At this point my impending purchases had become voluminous enough that I had acquired a specific helper employee to help me shuttle it to and fro the register, and to tell me i looked hot. I queried, “Would it be really good for you if i opened a credit card?,” and her eyes lit up like high beams.
And, well, long story short is that I have a ridiculously high credit limit at Express (my helper let out a gasp when she saw it), i got a free-suit’s worth of discount, i made Jennifer’s eyes light up like high beams, and i now have an entirely new dress wardrobe including major support in the BIV division of my RGB spectrum. If i can’t manage to look sharp now i have nothing to blame other than bad fashion sense.
Elise in Easter-mafia skullcap.
Heart of Bread.
Days keep fading into one another the way they did in high school, with nothing to mark the progress. Do you know why i can’t remember high school? Because i only have songs as signposts – no conveniently cryptic blog to inform me of my feelings.
That’s how i feel about the last year and a half. Yes, the blog is here, and it does its job of marking some of the months that have passed. Others? I can’t even tell how i got to here from September. In September it was my birthday and i was in New York and seeing everyone i know and drinking way too much wine, and here i am two months to the day.
It might have to do with my cell phone. I “lost” it just after my birthday weekend, taking with it connections to friends old and newly acquired. For a few days it was liberating – no vibrating outreach to be beholden to. The newness wore off shortly, and suddenly i felt trapped, as if i couldn’t speak to anyone outside of my co-workers or Elise. I watched their emails pass by with me on carbon copy as if on the seeing-through side of a one-way mirror, ever observing and never responding.
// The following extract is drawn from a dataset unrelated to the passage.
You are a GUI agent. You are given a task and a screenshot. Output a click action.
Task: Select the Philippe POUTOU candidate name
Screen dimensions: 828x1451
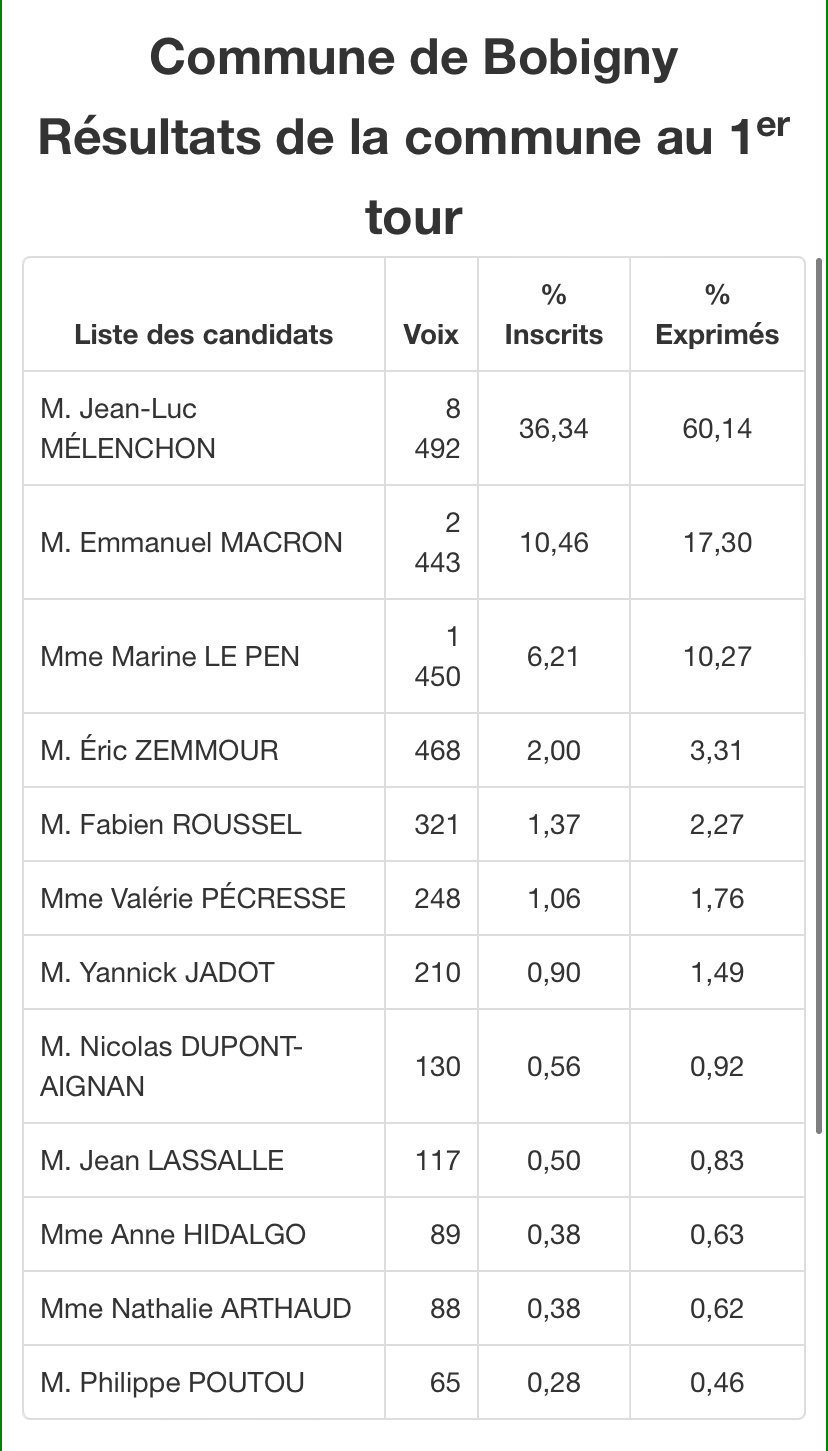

Or maybe it doesn’t have to do with my cell phone. Maybe it has to do with my stupid resolution a year and a half ago to spend a year only caring about work and staying happy with Elise and monitoring my budget and playing City of Heroes, and now that i’ve quit the latter and achieved equillibrium on the middle two i find that all i know how to do is first thing first thing first thing. Even when i am at home. Sometimes when i am asleep.
It’s not such a bad thing to know how to do at the age of twenty-four. I draw a melange of amaze/amuse -ment from my co-workers and superiors in my zeal for things, my “cools!” and “sounds funs!”
If only they knew; the things in that building really are the cools and sounds funs right now. And, that is how you lose two months of time without really trying.